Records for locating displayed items
——

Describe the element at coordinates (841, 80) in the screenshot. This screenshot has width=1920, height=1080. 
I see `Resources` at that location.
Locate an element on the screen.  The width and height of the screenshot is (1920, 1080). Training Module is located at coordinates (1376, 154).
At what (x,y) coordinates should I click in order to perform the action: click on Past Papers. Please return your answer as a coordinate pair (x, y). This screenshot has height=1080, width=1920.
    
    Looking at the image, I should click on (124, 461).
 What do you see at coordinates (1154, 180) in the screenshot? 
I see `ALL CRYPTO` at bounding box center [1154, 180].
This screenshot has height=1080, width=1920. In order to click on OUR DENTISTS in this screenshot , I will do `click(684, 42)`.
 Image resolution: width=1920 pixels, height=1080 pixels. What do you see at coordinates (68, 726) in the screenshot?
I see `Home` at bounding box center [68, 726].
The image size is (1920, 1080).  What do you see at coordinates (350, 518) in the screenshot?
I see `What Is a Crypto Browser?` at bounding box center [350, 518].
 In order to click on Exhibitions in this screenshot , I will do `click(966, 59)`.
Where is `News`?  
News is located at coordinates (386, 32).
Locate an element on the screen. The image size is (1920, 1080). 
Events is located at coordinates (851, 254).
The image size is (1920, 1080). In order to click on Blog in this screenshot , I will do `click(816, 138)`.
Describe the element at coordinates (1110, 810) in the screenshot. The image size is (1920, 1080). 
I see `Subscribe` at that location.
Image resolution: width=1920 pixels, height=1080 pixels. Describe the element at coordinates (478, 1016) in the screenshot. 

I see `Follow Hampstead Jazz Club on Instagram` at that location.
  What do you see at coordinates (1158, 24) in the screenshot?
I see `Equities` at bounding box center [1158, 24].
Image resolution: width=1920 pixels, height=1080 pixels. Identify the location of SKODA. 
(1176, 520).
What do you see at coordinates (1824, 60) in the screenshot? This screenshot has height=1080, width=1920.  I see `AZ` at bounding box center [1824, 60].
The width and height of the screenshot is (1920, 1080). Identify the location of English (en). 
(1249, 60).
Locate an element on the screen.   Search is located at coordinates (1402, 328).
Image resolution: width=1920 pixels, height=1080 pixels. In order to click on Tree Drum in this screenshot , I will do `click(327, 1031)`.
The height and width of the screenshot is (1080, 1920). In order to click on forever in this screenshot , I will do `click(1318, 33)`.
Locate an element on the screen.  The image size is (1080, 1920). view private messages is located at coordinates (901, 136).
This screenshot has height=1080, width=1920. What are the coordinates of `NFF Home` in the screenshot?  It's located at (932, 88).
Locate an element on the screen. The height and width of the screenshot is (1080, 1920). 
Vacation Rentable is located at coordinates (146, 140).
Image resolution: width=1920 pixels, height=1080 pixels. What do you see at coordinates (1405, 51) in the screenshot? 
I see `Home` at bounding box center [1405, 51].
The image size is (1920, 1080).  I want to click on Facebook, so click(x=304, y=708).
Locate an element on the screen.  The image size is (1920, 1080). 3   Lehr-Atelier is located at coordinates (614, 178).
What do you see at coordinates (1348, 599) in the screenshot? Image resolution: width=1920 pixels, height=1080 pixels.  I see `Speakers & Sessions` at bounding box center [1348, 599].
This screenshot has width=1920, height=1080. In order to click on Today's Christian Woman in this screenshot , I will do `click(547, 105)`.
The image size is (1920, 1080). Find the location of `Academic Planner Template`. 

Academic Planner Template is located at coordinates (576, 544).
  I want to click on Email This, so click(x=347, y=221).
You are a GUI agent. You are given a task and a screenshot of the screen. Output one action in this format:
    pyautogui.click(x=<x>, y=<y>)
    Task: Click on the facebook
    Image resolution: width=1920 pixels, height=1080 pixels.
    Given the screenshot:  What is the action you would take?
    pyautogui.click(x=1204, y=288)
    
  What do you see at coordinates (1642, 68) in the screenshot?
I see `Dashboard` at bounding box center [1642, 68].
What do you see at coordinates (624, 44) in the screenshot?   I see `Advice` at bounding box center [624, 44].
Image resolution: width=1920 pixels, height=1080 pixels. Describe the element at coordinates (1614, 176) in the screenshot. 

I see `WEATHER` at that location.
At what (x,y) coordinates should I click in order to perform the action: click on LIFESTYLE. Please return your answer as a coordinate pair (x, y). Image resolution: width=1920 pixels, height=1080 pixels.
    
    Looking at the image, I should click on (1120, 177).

——

Exercise requirements
Could you give all the items above again, replacing "coordinate pair" with "pair of coordinates" and keeping everything else unchanged?

Task answer
Describe the element at coordinates (841, 80) in the screenshot. This screenshot has width=1920, height=1080. 
I see `Resources` at that location.
Locate an element on the screen.  The width and height of the screenshot is (1920, 1080). Training Module is located at coordinates (1376, 154).
At what (x,y) coordinates should I click in order to perform the action: click on Past Papers. Please return your answer as a pair of coordinates (x, y). This screenshot has height=1080, width=1920.
    
    Looking at the image, I should click on (124, 461).
 What do you see at coordinates (1154, 180) in the screenshot? 
I see `ALL CRYPTO` at bounding box center [1154, 180].
This screenshot has height=1080, width=1920. In order to click on OUR DENTISTS in this screenshot , I will do `click(684, 42)`.
 Image resolution: width=1920 pixels, height=1080 pixels. What do you see at coordinates (68, 726) in the screenshot?
I see `Home` at bounding box center [68, 726].
The image size is (1920, 1080).  What do you see at coordinates (350, 518) in the screenshot?
I see `What Is a Crypto Browser?` at bounding box center [350, 518].
 In order to click on Exhibitions in this screenshot , I will do `click(966, 59)`.
Where is `News`?  
News is located at coordinates (386, 32).
Locate an element on the screen. The image size is (1920, 1080). 
Events is located at coordinates (851, 254).
The image size is (1920, 1080). In order to click on Blog in this screenshot , I will do `click(816, 138)`.
Describe the element at coordinates (1110, 810) in the screenshot. The image size is (1920, 1080). 
I see `Subscribe` at that location.
Image resolution: width=1920 pixels, height=1080 pixels. Describe the element at coordinates (478, 1016) in the screenshot. 

I see `Follow Hampstead Jazz Club on Instagram` at that location.
  What do you see at coordinates (1158, 24) in the screenshot?
I see `Equities` at bounding box center [1158, 24].
Image resolution: width=1920 pixels, height=1080 pixels. Identify the location of SKODA. 
(1176, 520).
What do you see at coordinates (1824, 60) in the screenshot? This screenshot has height=1080, width=1920.  I see `AZ` at bounding box center [1824, 60].
The width and height of the screenshot is (1920, 1080). Identify the location of English (en). 
(1249, 60).
Locate an element on the screen.   Search is located at coordinates (1402, 328).
Image resolution: width=1920 pixels, height=1080 pixels. In order to click on Tree Drum in this screenshot , I will do `click(327, 1031)`.
The height and width of the screenshot is (1080, 1920). In order to click on forever in this screenshot , I will do `click(1318, 33)`.
Locate an element on the screen.  The image size is (1080, 1920). view private messages is located at coordinates (901, 136).
This screenshot has height=1080, width=1920. What are the coordinates of `NFF Home` in the screenshot?  It's located at (932, 88).
Locate an element on the screen. The height and width of the screenshot is (1080, 1920). 
Vacation Rentable is located at coordinates (146, 140).
Image resolution: width=1920 pixels, height=1080 pixels. What do you see at coordinates (1405, 51) in the screenshot? 
I see `Home` at bounding box center [1405, 51].
The image size is (1920, 1080).  I want to click on Facebook, so click(x=304, y=708).
Locate an element on the screen.  The image size is (1920, 1080). 3   Lehr-Atelier is located at coordinates (614, 178).
What do you see at coordinates (1348, 599) in the screenshot? Image resolution: width=1920 pixels, height=1080 pixels.  I see `Speakers & Sessions` at bounding box center [1348, 599].
This screenshot has width=1920, height=1080. In order to click on Today's Christian Woman in this screenshot , I will do `click(547, 105)`.
The image size is (1920, 1080). Find the location of `Academic Planner Template`. 

Academic Planner Template is located at coordinates (576, 544).
  I want to click on Email This, so click(x=347, y=221).
You are a GUI agent. You are given a task and a screenshot of the screen. Output one action in this format:
    pyautogui.click(x=<x>, y=<y>)
    Task: Click on the facebook
    Image resolution: width=1920 pixels, height=1080 pixels.
    Given the screenshot:  What is the action you would take?
    pyautogui.click(x=1204, y=288)
    
  What do you see at coordinates (1642, 68) in the screenshot?
I see `Dashboard` at bounding box center [1642, 68].
What do you see at coordinates (624, 44) in the screenshot?   I see `Advice` at bounding box center [624, 44].
Image resolution: width=1920 pixels, height=1080 pixels. Describe the element at coordinates (1614, 176) in the screenshot. 

I see `WEATHER` at that location.
At what (x,y) coordinates should I click in order to perform the action: click on LIFESTYLE. Please return your answer as a pair of coordinates (x, y). Image resolution: width=1920 pixels, height=1080 pixels.
    
    Looking at the image, I should click on (1120, 177).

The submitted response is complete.